歌は夜風に溶けていく
夜会は次の日も続いた。
「逞しくて素敵なニーナ様にお近づきになれて嬉しいですわ」
「お好きなものってなんですか?」
「あっ!ズルいわ。わたくしが先に聞こうと思ったのに!」
……なんだろう?なんか違う方向に人気が出てしまった感じがするのは気の所為だろうか?
「おやおや?スノーデン辺境伯夫人はずいぶん令嬢達に好まれてしまってるようだ。妬けないか?アデルバード?」
「……いえ、別に」
『陛下!?スノーデン辺境伯!?』
陛下とアデル様がいきなり令嬢達の輪に入ってきた。私も驚いて目を見開いた。狼狽える令嬢達。アデル様は無表情を崩さない。

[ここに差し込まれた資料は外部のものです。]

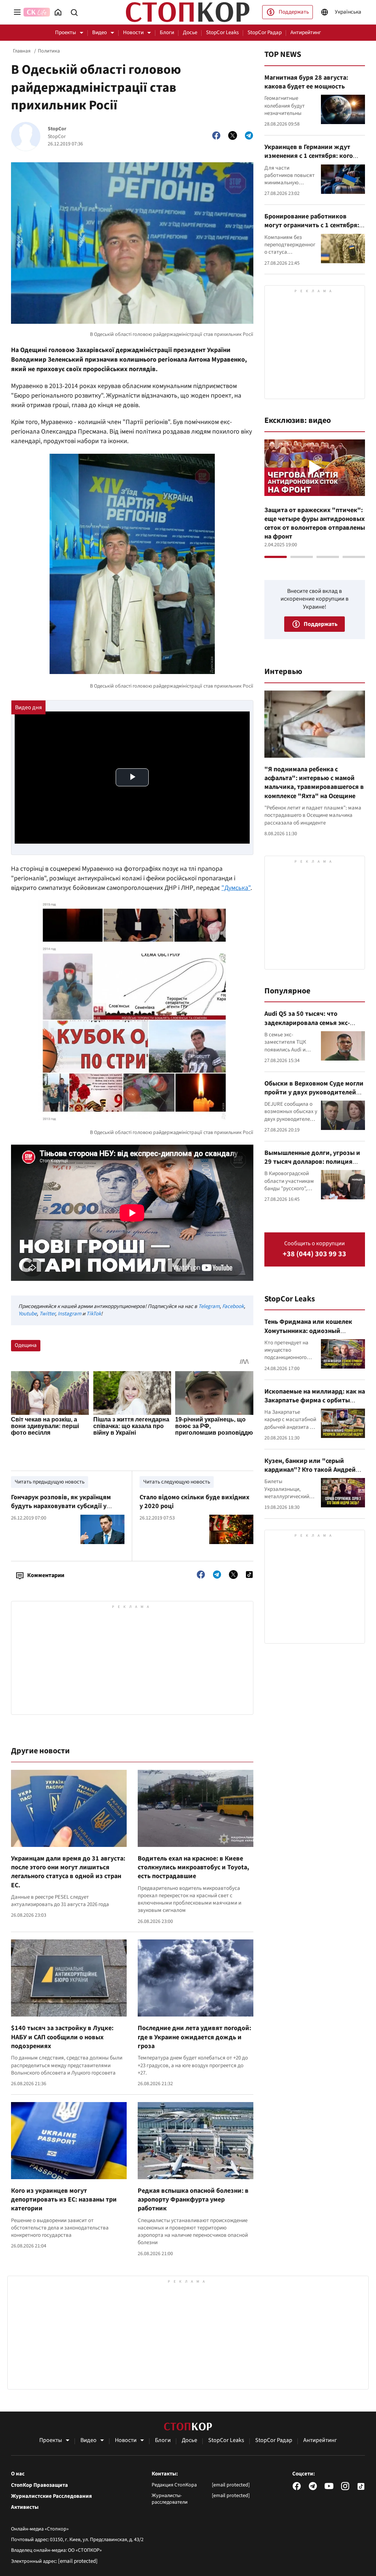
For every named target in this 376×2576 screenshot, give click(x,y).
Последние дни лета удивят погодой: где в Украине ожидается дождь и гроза (194, 2037)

「アデルバード自慢の妻を皆に紹介したいが、楽器演奏かなにかできるかね?」
陛下の申し出にアデル様の頬がピクリと動いた。楽器の練習はしていなかった!ど、どうしよう!
「陛下、妻は長旅で疲れています。急にこの場でいきなりというのは少し負担がかかるかと思うので、お断りしたい」
淡々とした声音でアデル様が私を庇い、陛下の要望を阻止した。陛下が残念な顔をした。楽器演奏は無理よね。セレナは楽器も得意だったけど、私はまだ触れたことがないから、指が動かない。あ!そうだわ。あれならば……。
「アデル様、私できますわ」
ニッコリ微笑む。アデル様に大丈夫ですと囁く。え?とアデル様が小さく言った。
「素敵な楽団の方々のお力もお貸しください……今夜は夜風が気持ちの良い日です。私のささやかなる余興をお楽しみ頂けると嬉しいですわ」
夜風を………と私はスッと窓を扇子で優雅に窓を開けるように指示をした。窓が開けられ心地よい夜風がそよそよと入ってきた。私は曲名を楽団に告げる。弾けると頷いた楽器の担当者が1人だけいた。笛の奏者にそれではと合図する。
私は扇子を胸に当てる。緊張はしていない。セレナの歌や楽器は人々を喜ばせ楽しませ、明るい気持ちにしてきた。私は孤児院の子供たちにいつも子守歌を聴かせてきた。大丈夫。これならできる。いつもどおり、皆に喜んでもらいたい気持ちを持って歌えば大丈夫!息を吸う。笛が奏でる音に合わせ、のせて、高く低く緩やかに声を出す。
星が煌めく夜には夜の風に吹かれ、愛しい人に会いに行きたくなる。……といった内容の歌を切なく時に優しく私の声は夜風に溶けていく。
会場で喋っていた人、食べたり飲んだりしていた人達の動きが止まり、視線がこちらを向いている。
静かな部屋に夜風が吹き抜け、私は最後の小節を歌い上げた。
シンと静まっていると思ったら、ワァ!と歓声が起こった。陛下が大きく拍手してくれている。
「素晴らしい歌声!古き歌をよく覚えている博識さ!アデルバード、良き妻を迎えたな……ん?どうした?」
陛下が隣りにいたアデル様を見て驚く。放心状態?ぼんやりとした表情をしている。ショックを受けているようにも見えた。
褒めてくれると思ったのに、アデル様は逆にフイッと背を向けて会場から出ていってしまったのだった。
私は何をしてしまったのか自分でもわからない。怒らせてしまったの?
取り残された私はわからないままだった。
その夜、寝室にもアデル様は帰ってこなかったのだった。